WHAT TO PRODUCE: The copy you return should hold every record below word for word and no images.
____
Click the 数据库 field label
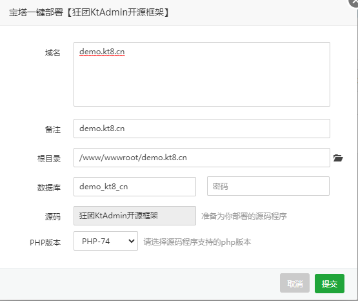pos(49,187)
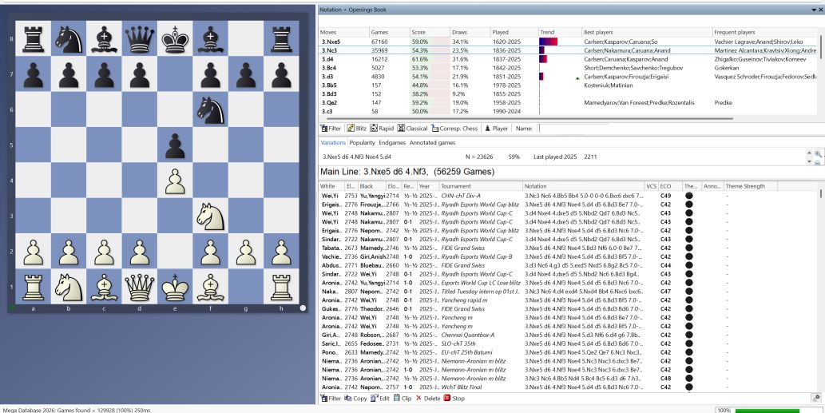Image resolution: width=825 pixels, height=413 pixels.
Task: Sort by the Score column header
Action: [419, 32]
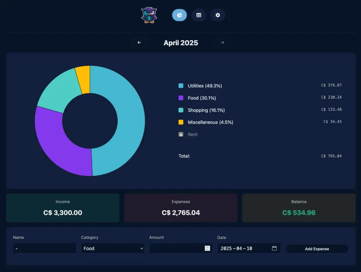Open the Category dropdown showing Food
361x272 pixels.
coord(113,248)
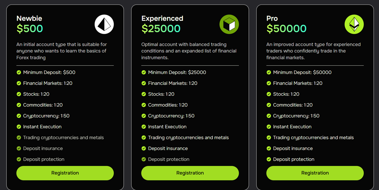
Task: Click checkmark beside Experienced Commodities: 1:20
Action: click(x=144, y=105)
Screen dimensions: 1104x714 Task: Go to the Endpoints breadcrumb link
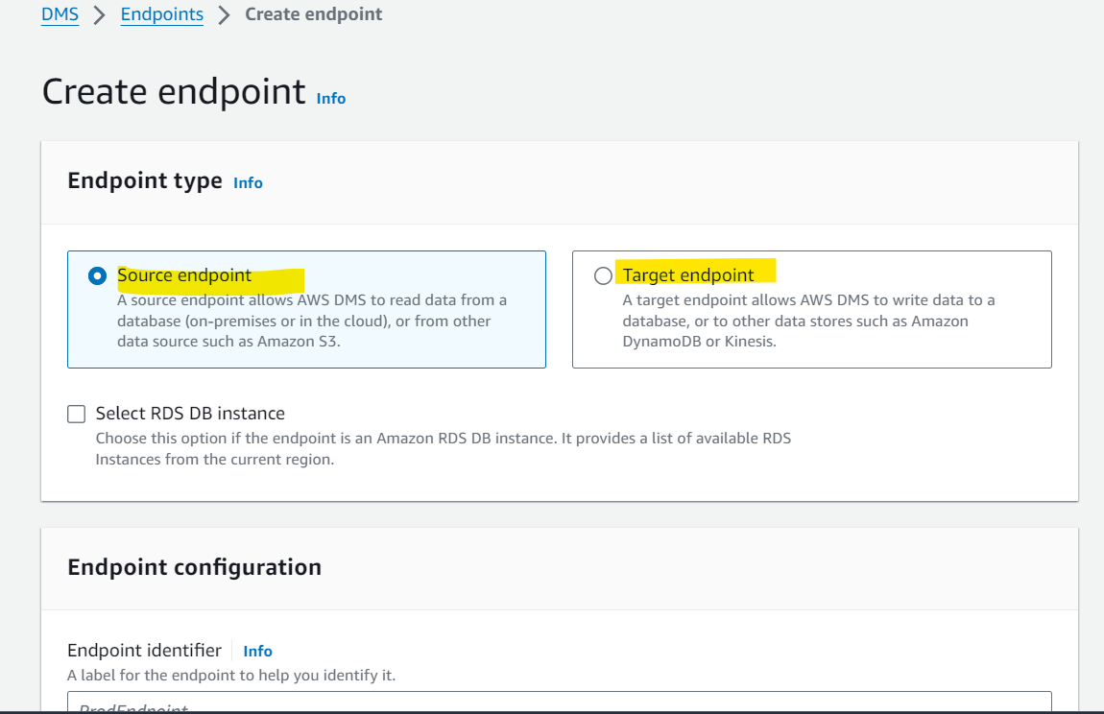(162, 14)
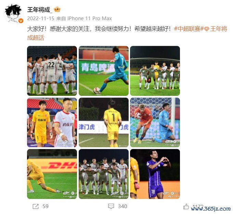
Task: Click the super-topic diamond icon
Action: 207,29
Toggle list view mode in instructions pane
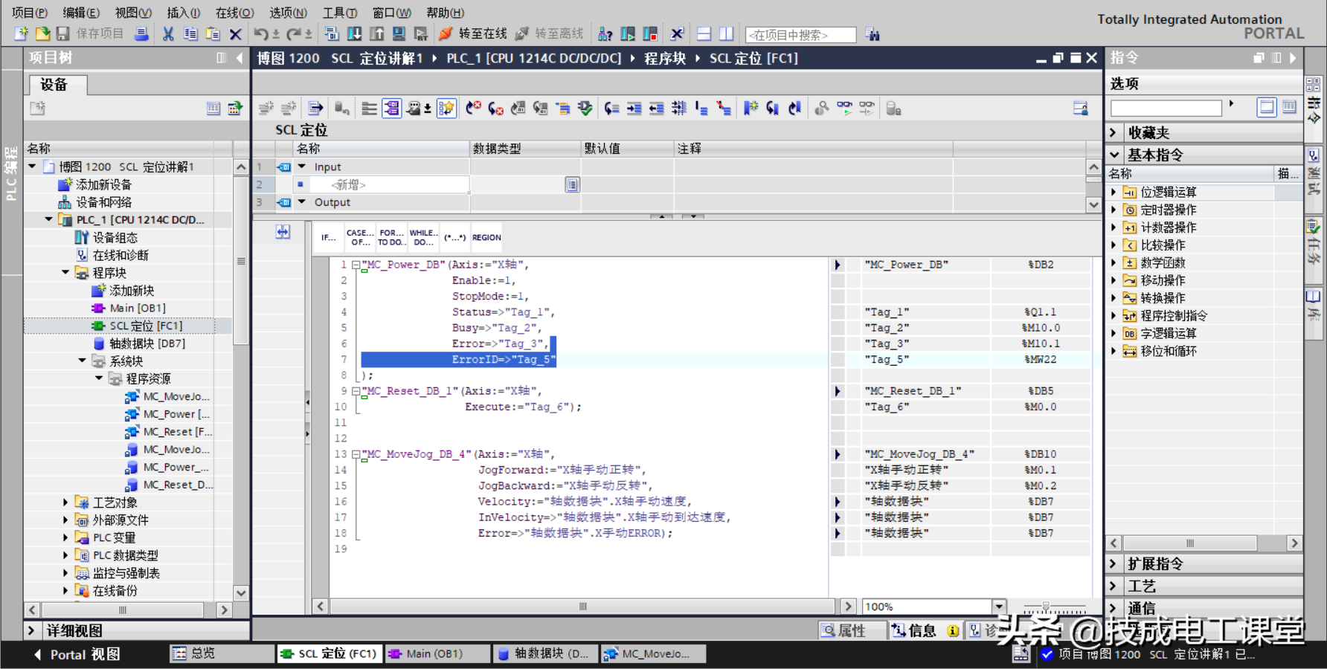The height and width of the screenshot is (669, 1327). point(1290,107)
____
EXERCISE OUTPUT:
Click the 数据库 field label
pos(49,187)
Image resolution: width=825 pixels, height=413 pixels.
Task: Sort by the Score column header
Action: [419, 32]
Open the Category dropdown showing Food
361x272 pixels.
coord(113,248)
Task: Click checkmark beside Experienced Commodities: 1:20
Action: click(x=144, y=105)
Screen dimensions: 1104x714 Task: Go to the Endpoints breadcrumb link
(162, 14)
Task: Click the super-topic diamond icon
Action: 207,29
Toggle list view mode in instructions pane
The height and width of the screenshot is (669, 1327). point(1290,107)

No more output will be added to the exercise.